A lot of parents (mostly dads) are unhappy with their experience in family court and the resulting judgment. As a full time McKenzie friend/lay adviser and lay advocate in UK family courts I can tell you that a lot of times one parent has a right to be perplexed as to how a decision was arrived at. Following a seemingly inexplicably arrived at judgment, a number of parents are in the catatonic state that Bishop Brennan was in after Father Ted kicked him ‘up the arse’ in this episode of Father Ted.
Accepting as I do that some decisions seem to be consistent with the facts presented , what about the rest, the majority of which see mother as the custodial parent following a welfare hearing?
These decision are made in my view as a result of largely non-legal influences. In Oliver Wendell Holmes’ ‘The Common Law’, (Amazon UK version here and Free Project Guttenberg text version here ) Holmes called these influences ‘inarticulate major premises’.

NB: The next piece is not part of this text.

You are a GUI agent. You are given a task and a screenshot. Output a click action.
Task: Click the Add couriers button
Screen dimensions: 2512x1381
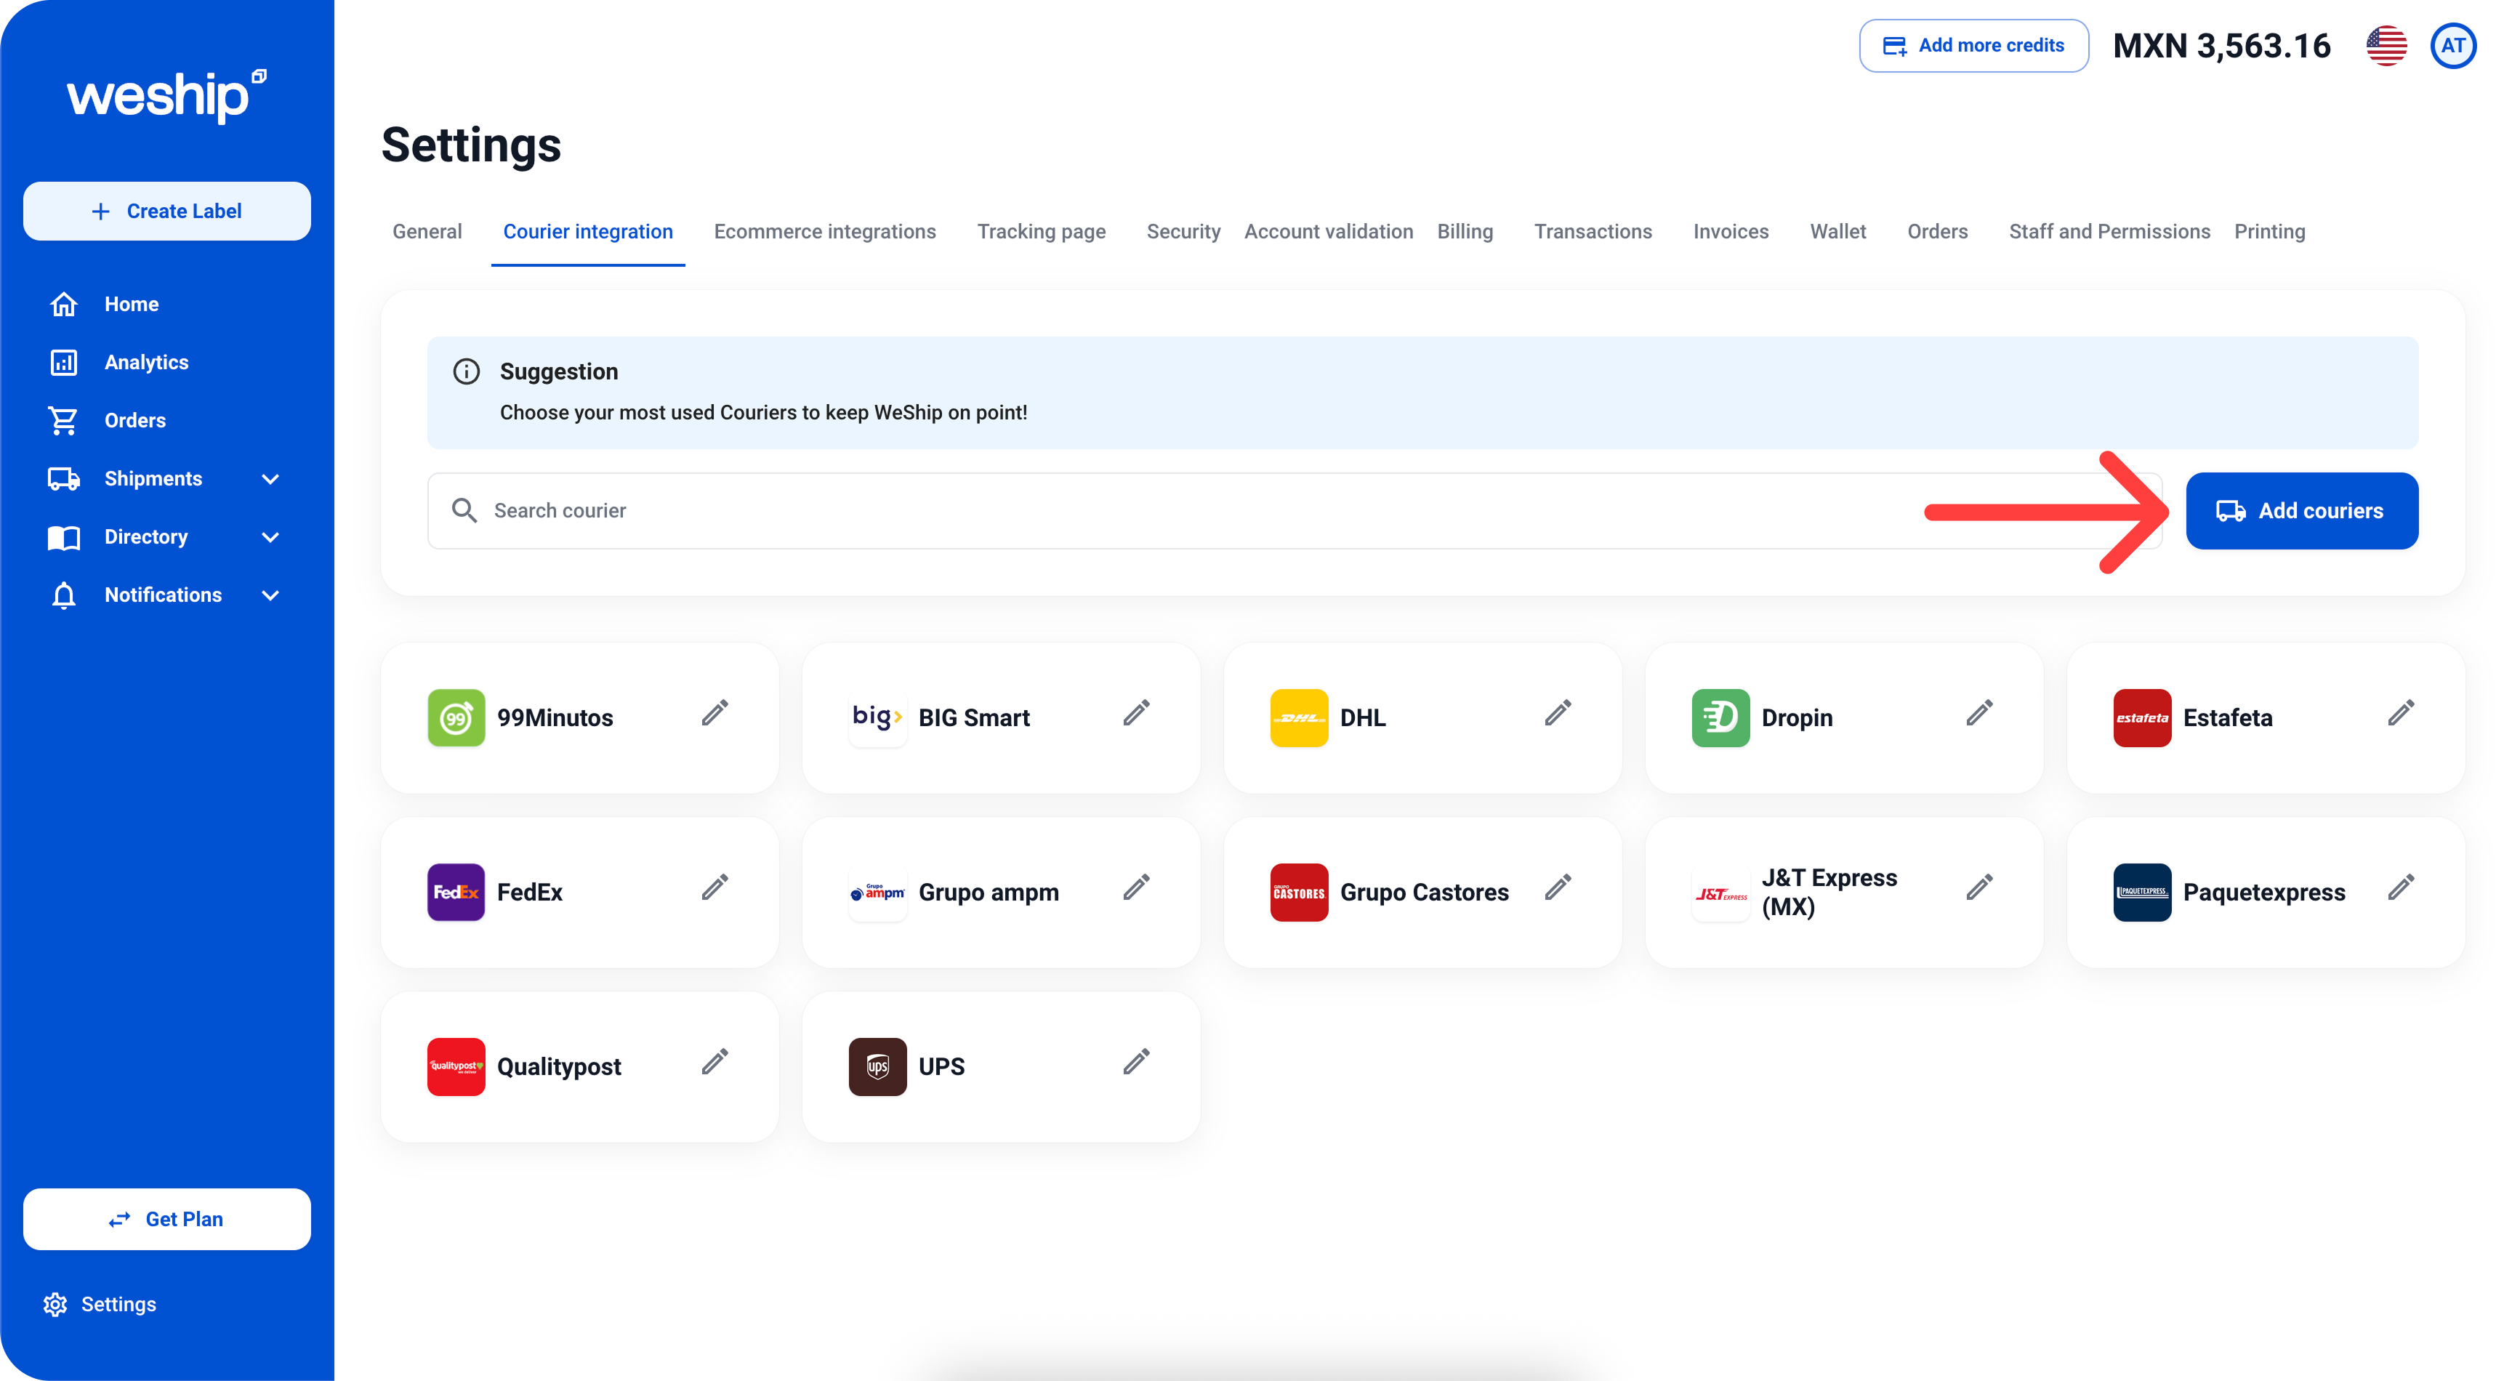[x=2301, y=511]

One of the inarticulate major premises that I believe is operative here is that mother is the best person to care for a child post separation and divorce. Worryingly even champions of dads like myself potentially hold that view. This may be heresy to some but I ask a simple question of each of you… ‘When was the last time you asked a male friend or relative where he and the kids where going to live after separation or divorce??? If you can say that’s a question you have never asked perhaps the inarticulate premise is alive and well in you as well? It certainly is within CAFCASS and others who report to the courts. If it is operative it needs challenged to see whether the premise is true or false. If false it should be abandoned, and consigned to the dustbin of legal history. If true the Welfare Checklist needs rewritten.
Probably one for a PhD thesis, but for now I am out of time and look forward to the retweets and comments to ensure this theory gets ‘out there’. Who knows, maybe our frenemies at the Ministry of Justice might run this post past some judges or comment in rebuttal?